We use the Nobel Prize API to fetch laureate data in JSON format.
Purpose: This data seek to analyse the different parameter in the Nobel Prize API above. This capture Nobel Prize winner from 1975
url <- "http://api.nobelprize.org/v1/laureate.json"
nobelprz <- fromJSON(url)
names(nobelprz)
## [1] "laureates"
names(nobelprz$laureates)
## [1] "id" "firstname" "surname" "born"
## [5] "died" "bornCountry" "bornCountryCode" "bornCity"
## [9] "diedCountry" "diedCountryCode" "diedCity" "gender"
## [13] "prizes"
names(nobelprz$laureates$prizes[[1]])
## [1] "year" "category" "share" "motivation" "affiliations"
gender <- as.data.frame(table(nobelprz$laureates$gender), stringsAsFactors = FALSE)
ggplot(gender) + geom_bar(aes(Var1, Freq), stat = "identity", fill = "skyblue3") + theme_bw() + labs(x = "gender", y = "count", title = "All Nobel Prizes by Gender")
## Comparing the Nobel prizes won by Gender and their various categories
More male has won the nobel prize than female in all categories
cnt <- sapply(nobelprz$laureates$prizes, function(x) nrow(x))
prizes <- ldply(nobelprz$laureates$prizes, as.data.frame)
prizes$id <- rep(nobelprz$laureates$id, cnt)
prizes$gender <- rep(nobelprz$laureates$gender, cnt)
pg <- as.data.frame(table(prizes$category, prizes$gender), stringsAsFactors = FALSE)
ggplot(pg, aes(Var2, Freq)) + geom_bar(aes(fill = Var2), stat = "identity") + theme_bw() + facet_grid(. ~ Var1) + labs(x = "gender", y = "count", title = "All Nobel Prizes by Gender and Category") + scale_fill_manual(values = c("darkorange", "skyblue3", "grey"), name = NULL) + theme(axis.text.x = element_blank())
multi <- which(sapply(nobelprz$laureates$prizes, function(x) nrow(x)) > 1)
winners <- nobelprz$laureates[multi, c("firstname", "surname", "born", "bornCountry")]

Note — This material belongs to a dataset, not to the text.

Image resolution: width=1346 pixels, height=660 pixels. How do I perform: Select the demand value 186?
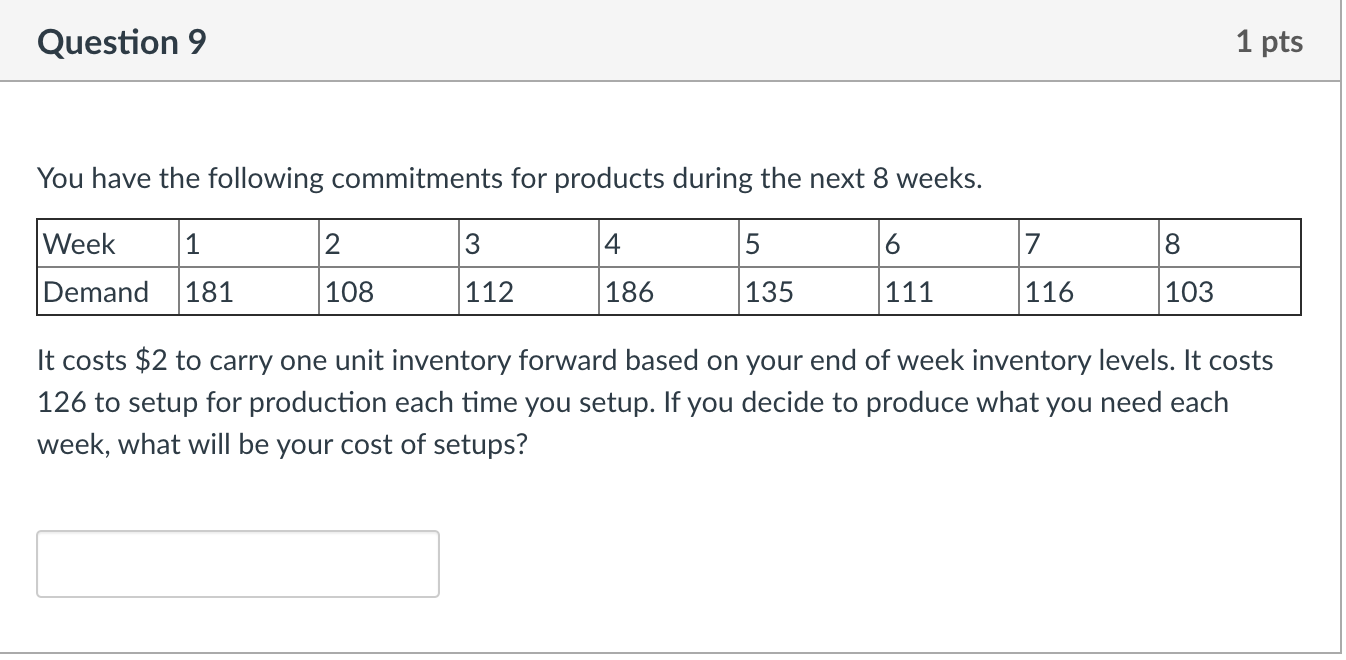(630, 292)
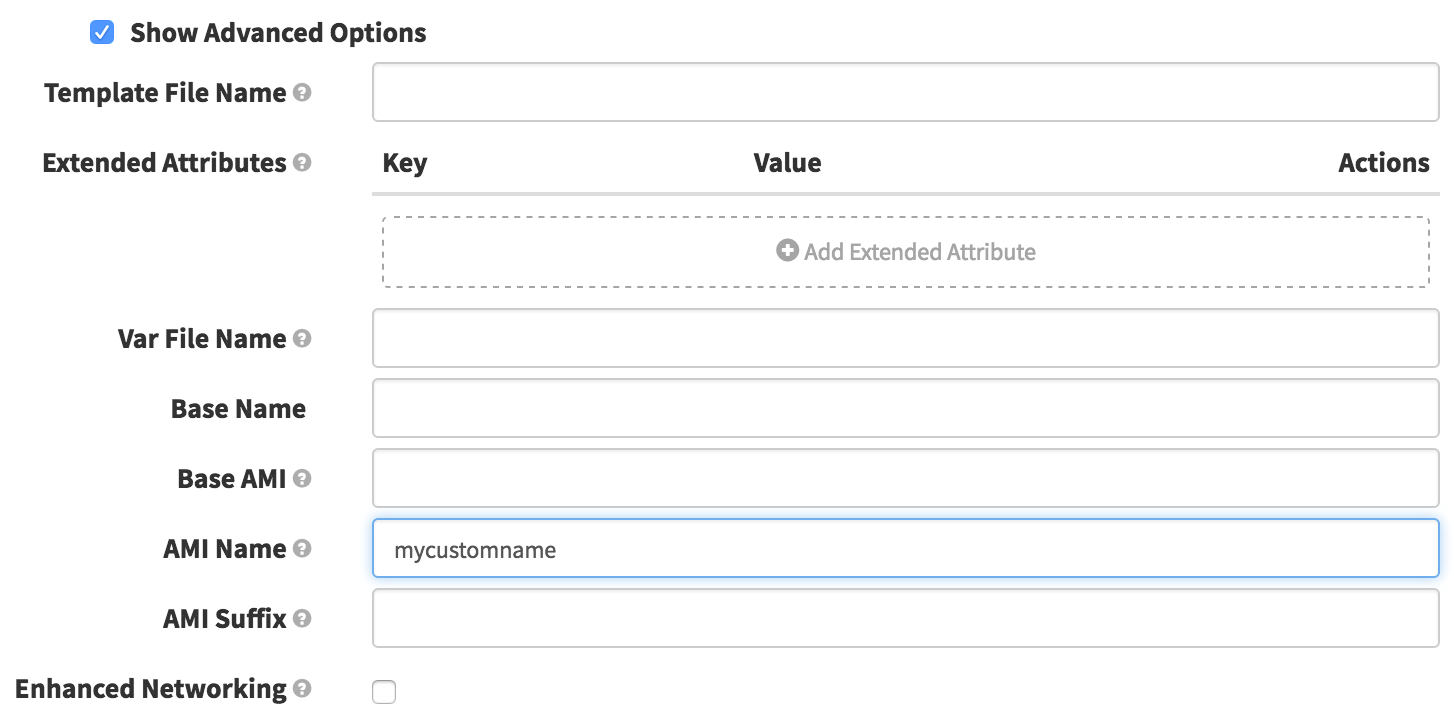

print(kable(winners), type = "html", comment = FALSE, include.rownames = FALSE)
##
##
## | |firstname |surname |born |bornCountry |
## |:---|:-----------------------------------------------------------|:-------|:----------|:---------------------------|
## |6 |Marie |Curie |1867-11-07 |Russian Empire (now Poland) |
## |65 |John |Bardeen |1908-05-23 |USA |
## |213 |Linus |Pauling |1901-02-28 |USA |
## |218 |Frederick |Sanger |1918-08-13 |United Kingdom |
## |476 |International Committee of the Red Cross |NA |1863-00-00 |NA |
## |508 |Office of the United Nations High Commissioner for Refugees |NA |1950-12-14 |NA |
prizes$born <- rep(nobelprz$laureates$born, cnt)
prizes$age <- as.Date(paste(prizes$year, "12-31", sep = "-"), "%Y-%m-%d") - as.Date(prizes$born, "%Y-%m-%d")
ggplot(prizes[!is.na(prizes$category), ]) + geom_boxplot(aes(category, as.numeric(age) / 365), fill = "red") + theme_bw() + stat_summary(aes(category, as.numeric(age) / 365), fun.y = "median", geom = "point") + labs(x = "category", y = "age (years)", title = "Age Distribution of Nobel Laureates by Category")
## Warning: `fun.y` is deprecated. Use `fun` instead.
## Warning: Removed 39 rows containing non-finite values (stat_boxplot).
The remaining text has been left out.